**Assignment:** Print every entry again, precisely as written.

++++ Available records ++++

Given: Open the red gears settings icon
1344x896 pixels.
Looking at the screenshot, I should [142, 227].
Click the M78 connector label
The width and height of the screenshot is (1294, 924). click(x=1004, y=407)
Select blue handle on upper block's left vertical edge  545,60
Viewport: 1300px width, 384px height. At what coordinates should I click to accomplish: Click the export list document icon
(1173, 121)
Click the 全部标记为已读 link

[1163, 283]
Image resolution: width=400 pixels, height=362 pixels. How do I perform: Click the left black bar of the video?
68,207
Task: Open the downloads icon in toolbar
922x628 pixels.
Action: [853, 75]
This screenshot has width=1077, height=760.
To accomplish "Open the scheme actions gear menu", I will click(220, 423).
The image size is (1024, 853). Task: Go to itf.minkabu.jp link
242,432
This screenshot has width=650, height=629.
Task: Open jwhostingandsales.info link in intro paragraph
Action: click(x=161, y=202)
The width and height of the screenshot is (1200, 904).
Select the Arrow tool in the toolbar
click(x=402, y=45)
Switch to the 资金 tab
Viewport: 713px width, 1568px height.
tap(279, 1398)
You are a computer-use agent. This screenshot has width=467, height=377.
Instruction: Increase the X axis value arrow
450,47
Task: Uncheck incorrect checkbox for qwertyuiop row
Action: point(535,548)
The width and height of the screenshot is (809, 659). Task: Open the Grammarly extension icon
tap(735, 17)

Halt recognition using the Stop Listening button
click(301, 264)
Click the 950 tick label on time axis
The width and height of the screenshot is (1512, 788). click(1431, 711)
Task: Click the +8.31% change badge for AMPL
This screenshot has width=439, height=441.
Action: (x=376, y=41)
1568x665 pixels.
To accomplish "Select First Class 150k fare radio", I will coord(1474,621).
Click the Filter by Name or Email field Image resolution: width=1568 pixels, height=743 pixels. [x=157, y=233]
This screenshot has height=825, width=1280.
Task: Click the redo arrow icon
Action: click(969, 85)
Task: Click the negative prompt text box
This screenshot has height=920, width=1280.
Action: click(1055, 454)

++++

**Output for this exercise:**
Given: Open the red gears settings icon
1344x896 pixels.
Looking at the screenshot, I should [142, 227].
Click the M78 connector label
The width and height of the screenshot is (1294, 924). click(x=1004, y=407)
Select blue handle on upper block's left vertical edge  545,60
Viewport: 1300px width, 384px height. At what coordinates should I click to accomplish: Click the export list document icon
(1173, 121)
Click the 全部标记为已读 link

[1163, 283]
Image resolution: width=400 pixels, height=362 pixels. How do I perform: Click the left black bar of the video?
68,207
Task: Open the downloads icon in toolbar
922x628 pixels.
Action: [853, 75]
This screenshot has width=1077, height=760.
To accomplish "Open the scheme actions gear menu", I will click(220, 423).
The image size is (1024, 853). Task: Go to itf.minkabu.jp link
242,432
This screenshot has width=650, height=629.
Task: Open jwhostingandsales.info link in intro paragraph
Action: click(x=161, y=202)
The width and height of the screenshot is (1200, 904).
Select the Arrow tool in the toolbar
click(x=402, y=45)
Switch to the 资金 tab
Viewport: 713px width, 1568px height.
tap(279, 1398)
You are a computer-use agent. This screenshot has width=467, height=377.
Instruction: Increase the X axis value arrow
450,47
Task: Uncheck incorrect checkbox for qwertyuiop row
Action: point(535,548)
The width and height of the screenshot is (809, 659). Task: Open the Grammarly extension icon
tap(735, 17)

Halt recognition using the Stop Listening button
click(301, 264)
Click the 950 tick label on time axis
The width and height of the screenshot is (1512, 788). click(1431, 711)
Task: Click the +8.31% change badge for AMPL
This screenshot has width=439, height=441.
Action: (x=376, y=41)
1568x665 pixels.
To accomplish "Select First Class 150k fare radio", I will coord(1474,621).
Click the Filter by Name or Email field Image resolution: width=1568 pixels, height=743 pixels. [x=157, y=233]
This screenshot has height=825, width=1280.
Task: Click the redo arrow icon
Action: click(969, 85)
Task: Click the negative prompt text box
This screenshot has height=920, width=1280.
Action: click(1055, 454)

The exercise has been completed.